When the line containing "La Grandeur de" is reached, include it and end there; set down verbatim every line before it, starting at the top of the records.
>>>
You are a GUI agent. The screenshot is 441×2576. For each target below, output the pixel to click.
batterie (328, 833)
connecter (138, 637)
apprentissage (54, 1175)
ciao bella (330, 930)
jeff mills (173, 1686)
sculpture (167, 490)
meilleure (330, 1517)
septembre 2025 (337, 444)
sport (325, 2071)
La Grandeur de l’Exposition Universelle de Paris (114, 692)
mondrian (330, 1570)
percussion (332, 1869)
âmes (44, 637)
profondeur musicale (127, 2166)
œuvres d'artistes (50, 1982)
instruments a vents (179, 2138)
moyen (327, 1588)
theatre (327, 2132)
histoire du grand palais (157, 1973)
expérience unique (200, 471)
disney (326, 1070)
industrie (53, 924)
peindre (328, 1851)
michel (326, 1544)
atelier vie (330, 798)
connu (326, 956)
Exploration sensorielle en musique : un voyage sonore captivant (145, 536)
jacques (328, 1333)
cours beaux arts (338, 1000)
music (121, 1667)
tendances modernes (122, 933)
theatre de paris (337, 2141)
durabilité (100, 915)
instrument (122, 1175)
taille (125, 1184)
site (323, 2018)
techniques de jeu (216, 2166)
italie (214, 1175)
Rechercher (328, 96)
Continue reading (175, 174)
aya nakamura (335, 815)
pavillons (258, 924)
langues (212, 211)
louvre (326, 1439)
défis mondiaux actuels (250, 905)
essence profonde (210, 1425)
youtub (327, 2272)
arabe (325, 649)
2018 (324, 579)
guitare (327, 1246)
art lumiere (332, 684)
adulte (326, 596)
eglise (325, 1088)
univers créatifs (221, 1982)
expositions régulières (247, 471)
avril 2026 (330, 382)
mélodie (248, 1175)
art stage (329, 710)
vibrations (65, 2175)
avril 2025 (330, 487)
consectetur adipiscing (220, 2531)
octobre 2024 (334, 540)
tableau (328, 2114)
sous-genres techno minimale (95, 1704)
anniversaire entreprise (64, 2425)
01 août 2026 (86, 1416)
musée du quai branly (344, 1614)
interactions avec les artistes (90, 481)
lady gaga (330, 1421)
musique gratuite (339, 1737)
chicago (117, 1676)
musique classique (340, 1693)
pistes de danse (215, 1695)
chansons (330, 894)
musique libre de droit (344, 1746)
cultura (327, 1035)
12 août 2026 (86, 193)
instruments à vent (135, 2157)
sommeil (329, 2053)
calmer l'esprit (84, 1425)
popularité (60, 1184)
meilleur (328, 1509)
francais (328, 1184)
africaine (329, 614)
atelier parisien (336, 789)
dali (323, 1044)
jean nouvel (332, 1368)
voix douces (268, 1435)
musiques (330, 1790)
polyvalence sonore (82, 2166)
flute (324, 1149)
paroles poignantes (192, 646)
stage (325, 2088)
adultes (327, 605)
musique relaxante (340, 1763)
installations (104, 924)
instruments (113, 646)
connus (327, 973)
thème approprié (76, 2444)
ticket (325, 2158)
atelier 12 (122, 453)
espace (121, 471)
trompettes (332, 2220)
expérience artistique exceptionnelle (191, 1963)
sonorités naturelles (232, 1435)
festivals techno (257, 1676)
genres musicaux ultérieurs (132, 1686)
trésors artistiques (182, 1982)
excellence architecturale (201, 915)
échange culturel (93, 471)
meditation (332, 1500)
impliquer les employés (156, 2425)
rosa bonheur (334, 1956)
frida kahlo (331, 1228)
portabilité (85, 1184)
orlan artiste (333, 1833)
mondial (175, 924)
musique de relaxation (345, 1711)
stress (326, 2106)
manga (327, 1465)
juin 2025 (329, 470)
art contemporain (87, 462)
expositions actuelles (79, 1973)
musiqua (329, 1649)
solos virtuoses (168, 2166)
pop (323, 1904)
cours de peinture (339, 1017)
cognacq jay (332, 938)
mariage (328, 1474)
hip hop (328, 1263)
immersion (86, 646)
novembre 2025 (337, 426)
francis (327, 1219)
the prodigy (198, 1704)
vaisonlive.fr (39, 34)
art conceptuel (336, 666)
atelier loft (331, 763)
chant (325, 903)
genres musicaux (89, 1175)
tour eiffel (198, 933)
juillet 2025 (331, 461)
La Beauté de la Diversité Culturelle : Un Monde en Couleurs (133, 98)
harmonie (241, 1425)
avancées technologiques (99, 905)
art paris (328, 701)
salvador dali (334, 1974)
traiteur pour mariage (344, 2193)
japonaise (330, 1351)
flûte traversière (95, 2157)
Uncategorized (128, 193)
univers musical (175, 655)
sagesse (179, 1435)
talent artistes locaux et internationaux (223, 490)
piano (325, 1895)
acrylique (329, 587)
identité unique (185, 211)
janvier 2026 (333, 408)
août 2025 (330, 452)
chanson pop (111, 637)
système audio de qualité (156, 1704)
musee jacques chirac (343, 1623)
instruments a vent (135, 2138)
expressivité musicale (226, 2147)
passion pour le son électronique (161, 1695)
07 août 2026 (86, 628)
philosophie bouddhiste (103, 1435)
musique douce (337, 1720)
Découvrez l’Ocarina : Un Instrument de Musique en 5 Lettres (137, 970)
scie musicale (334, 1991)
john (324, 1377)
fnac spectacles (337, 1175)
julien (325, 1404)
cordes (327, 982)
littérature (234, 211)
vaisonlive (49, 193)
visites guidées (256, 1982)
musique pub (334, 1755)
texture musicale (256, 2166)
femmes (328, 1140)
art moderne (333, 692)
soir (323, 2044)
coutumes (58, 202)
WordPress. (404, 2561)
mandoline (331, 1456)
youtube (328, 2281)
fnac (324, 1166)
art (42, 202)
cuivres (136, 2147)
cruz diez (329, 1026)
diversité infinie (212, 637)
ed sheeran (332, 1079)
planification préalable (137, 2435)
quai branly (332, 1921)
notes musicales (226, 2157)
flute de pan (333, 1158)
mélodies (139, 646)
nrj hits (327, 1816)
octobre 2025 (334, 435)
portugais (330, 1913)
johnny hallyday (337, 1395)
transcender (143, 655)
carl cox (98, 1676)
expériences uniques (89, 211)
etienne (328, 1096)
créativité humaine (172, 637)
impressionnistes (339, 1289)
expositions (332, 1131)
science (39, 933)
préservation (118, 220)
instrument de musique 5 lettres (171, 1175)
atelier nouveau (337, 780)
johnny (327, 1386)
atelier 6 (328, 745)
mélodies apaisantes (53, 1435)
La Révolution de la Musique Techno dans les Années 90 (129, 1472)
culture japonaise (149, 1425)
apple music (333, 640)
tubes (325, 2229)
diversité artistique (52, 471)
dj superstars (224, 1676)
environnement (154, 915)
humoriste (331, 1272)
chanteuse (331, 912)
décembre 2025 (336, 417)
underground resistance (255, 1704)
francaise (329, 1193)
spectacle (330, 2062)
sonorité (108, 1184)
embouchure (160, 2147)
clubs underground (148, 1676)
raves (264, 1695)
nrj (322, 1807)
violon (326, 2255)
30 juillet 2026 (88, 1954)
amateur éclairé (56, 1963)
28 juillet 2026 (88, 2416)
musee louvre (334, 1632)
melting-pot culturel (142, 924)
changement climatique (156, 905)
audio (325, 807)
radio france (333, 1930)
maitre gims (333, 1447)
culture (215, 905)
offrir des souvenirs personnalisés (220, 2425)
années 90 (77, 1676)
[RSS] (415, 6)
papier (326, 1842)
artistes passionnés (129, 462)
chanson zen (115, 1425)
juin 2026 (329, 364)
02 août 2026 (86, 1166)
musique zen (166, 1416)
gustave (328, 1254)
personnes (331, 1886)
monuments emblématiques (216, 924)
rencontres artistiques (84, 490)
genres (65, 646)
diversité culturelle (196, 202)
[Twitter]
<<<
SOLUTION FOR THIS EXERCISE:
You are a GUI agent. The screenshot is 441×2576. For each target below, output the pixel to click.
batterie (328, 833)
connecter (138, 637)
apprentissage (54, 1175)
ciao bella (330, 930)
jeff mills (173, 1686)
sculpture (167, 490)
meilleure (330, 1517)
septembre 2025 (337, 444)
sport (325, 2071)
La Grandeur de l’Exposition Universelle de Paris (114, 692)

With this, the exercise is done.